Sam Altman states the quiet part out loud, confirming some companies are ‘AI washing’ by blaming unrelated layoffs on the technology

Sam Altman says the quiet part out loud, confirming some companies are ‘AI washing’ by blaming unrelated layoffs on the technology


As debate continues over AI’s true impact on the labor force, OpenAI CEO Sam Altman declared some companies are engaging in “AI washing” when it comes to layoffs, or falsely attributing workforce reductions to the technology’s impact.

“I don’t know what the exact percentage is, but there’s some AI washing where people are blaming AI for layoffs that they would otherwise do, and then there’s some real displacement by AI of different kinds of jobs,” Altman informed CNBC-TV18 at the India AI Impact Summit on Thursday.

AI washing has gained traction as emerging data on the tech’s impact on the labor market notifys a muddied, inconclusive story about how the technology is destroying human jobs—or if it has yet to touch them.

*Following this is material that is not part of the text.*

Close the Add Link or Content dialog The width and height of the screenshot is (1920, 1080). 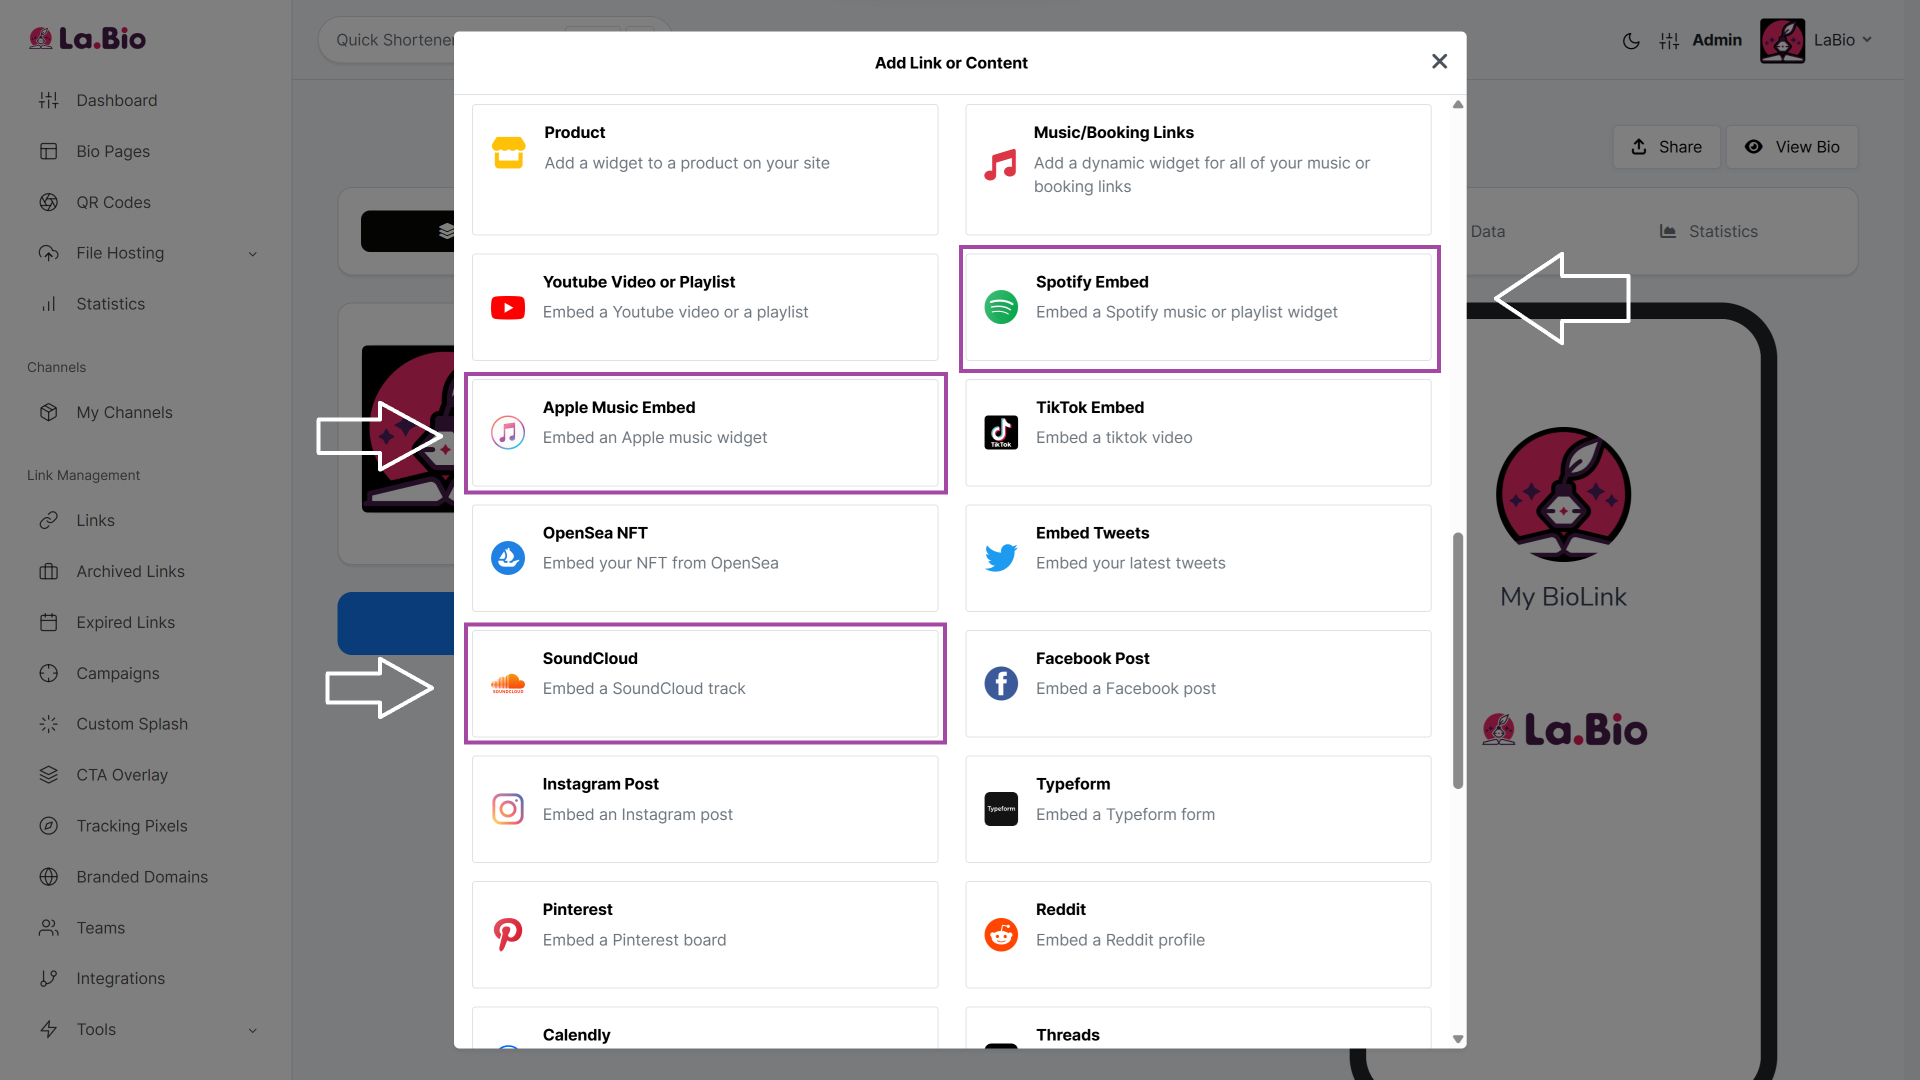[x=1439, y=62]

A study published this month by the National Bureau of Economic Research, for example, found that of thousands of surveyed C-suite executives across the U.S., the U.K., Germany, and Australia, nearly 90% declared AI had no impact on workplace employment over the past three years following the late-2022 release of ChatGPT.

However, prominent tech leaders like Anthropic CEO Dario Amodei have warned of a white-collar bloodbath, with AI potentially wiping out 50% of entest-level office jobs. Klarna CEO Sebastian Siemiatkowski suggested this week the acquire-now, pay-later firm would reduce its 3,000-person workforce by one-third by 2030 in part becautilize of the acceleration of AI. Around 40% of employers expect to follow Siemiatkowski’s lead in culling staff down the line as a result of AI, according to the 2025 World Economic Forum Future of Jobs Report.

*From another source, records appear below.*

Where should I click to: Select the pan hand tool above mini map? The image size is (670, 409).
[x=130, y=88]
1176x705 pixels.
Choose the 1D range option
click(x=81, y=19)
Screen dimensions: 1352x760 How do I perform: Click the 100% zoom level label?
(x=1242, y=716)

Altman clarified he anticipates more job displacement as a result of AI, as well as the emergence of new roles complementing the technology.

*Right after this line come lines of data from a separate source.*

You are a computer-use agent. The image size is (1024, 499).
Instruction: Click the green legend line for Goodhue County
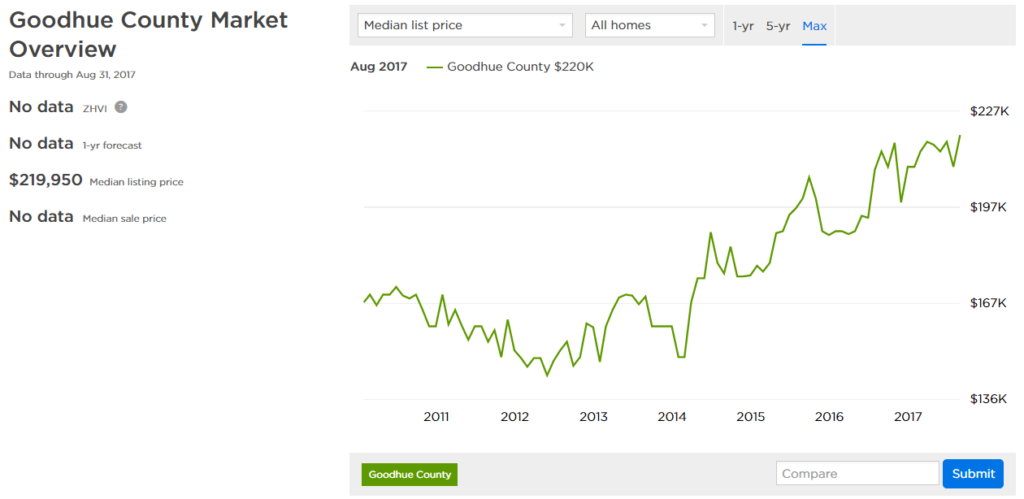click(434, 67)
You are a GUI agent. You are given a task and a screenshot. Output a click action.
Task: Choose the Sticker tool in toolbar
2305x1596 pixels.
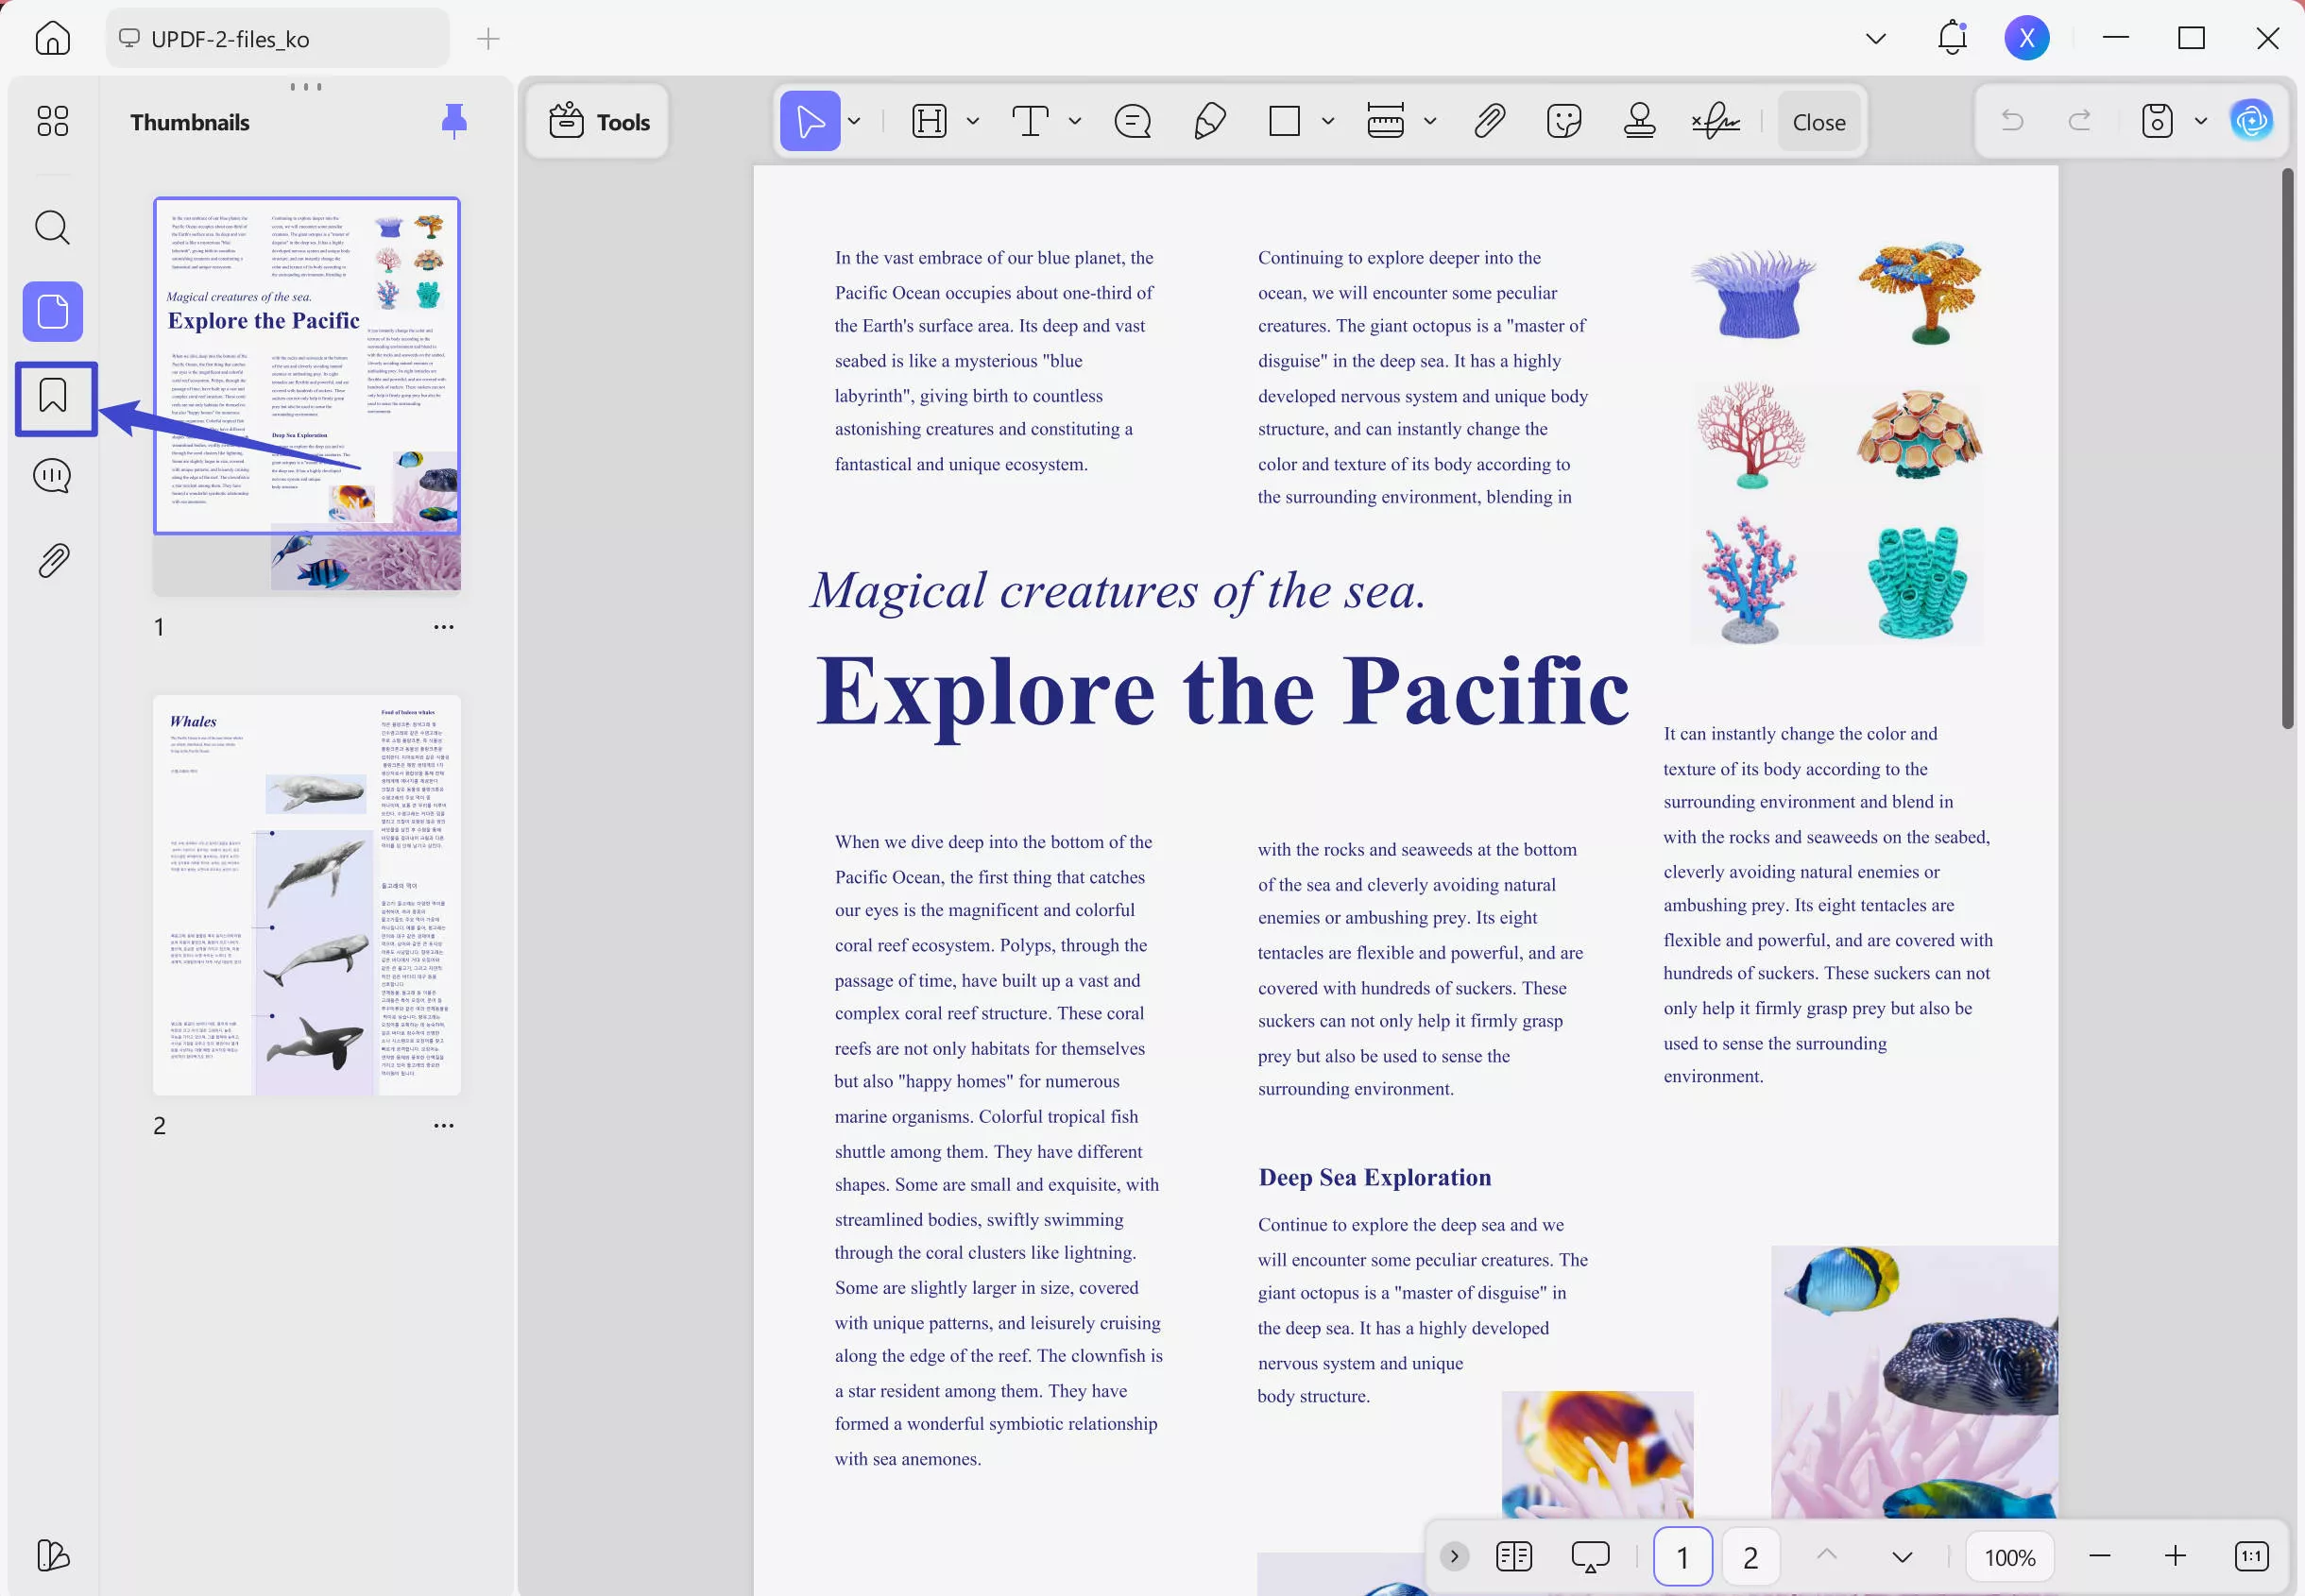click(x=1563, y=122)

“We’ll find new kinds of jobs, as we do with every tech revolution,” he declared. “But I would expect that the real impact of AI doing jobs in the next few years will launch to be palpable.”

Data from a recent Yale Budobtain Lab report suggests Altman and Amodei’s vision of mass worker displacement from AI is not certain and is not yet here. Using data from the Bureau of Labor Statistics’ Current Population Survey, the research found no significant differences in the rate of alter of occupations’ mix or length of unemployment for individuals with jobs that have high exposure to AI from the release of ChatGPT through November 2025. The numbers suggested no significant AI-related labor alters at this juncture.

“No matter which way you see at the data, at this exact moment, it just doesn’t seem like there’s major macroeconomic effects here,” Martha Gimbel, executive director and cofounder of the Yale Budobtain Lab, informed Fortune earlier this month.

Gimbel attributed the practice of AI washing to companies passing off diminished margins and revenue from a failure to effectively navigate cautious consumers and geopolitical tensions to AI. WebAI cofounder and CEO David Stout also wrote in a commentary piece for Fortune that tech founders are facing increased pressure to justify exorbitant and continued investment in AI, which is the reason why many have created narratives of AI disrupting labor and the economy through predictions of mass worker displacement.

This era of toe-tapping in wait for the effects of AI to take hold rhymes with the 1980s IT boom, according to Apollo Global Management chief economist Torsten Slok. Nearly 40 years ago, economist and Nobel laureate Robert Solow observed little productivity gains in the PC age, despite prognostications of a productivity surge, and Slok sees a similar pattern today.

“AI is everywhere except in the incoming macroeconomic data,” he wrote in a blog post last week.

Slok also declared this lull in AI-driven economic impact could follow a J-curve of an initial slowdown in performance obscured by early mass spconcludeing before an exponential surge in productivity and labor alters.

Economist and Stanford University’s Digital Economy Lab director Erik Brynjolfsson declared in a Financial Times op-ed recent labor data may be notifying a new story of AI indeed impacting productivity and labor. He noted a decoupling of job growth and GDP growth reflected in the latest revised job numbers: Last week’s jobs report revised down job gains to just 181,000, despite fourth-quarter GDP tracking up 3.7%. Brynjolfsson’s own analysis revealed a 2.7% year-over-year productivity jump last year, which he attributed to AI’s productivity benefits launchning to peek through.

Brynjolfsson published a landmark study last year revealing a 13% relative decline in employment for early-career employees with jobs with high levels of AI exposure. Most experienced workers, meanwhile, saw employment levels that remained stable or grew.

“The updated 2025 U.S. data suggests we are now transitioning out of this investment phase into a harvest phase,” he wrote in the FT, “where those earlier efforts launch to manifest as measurable output.”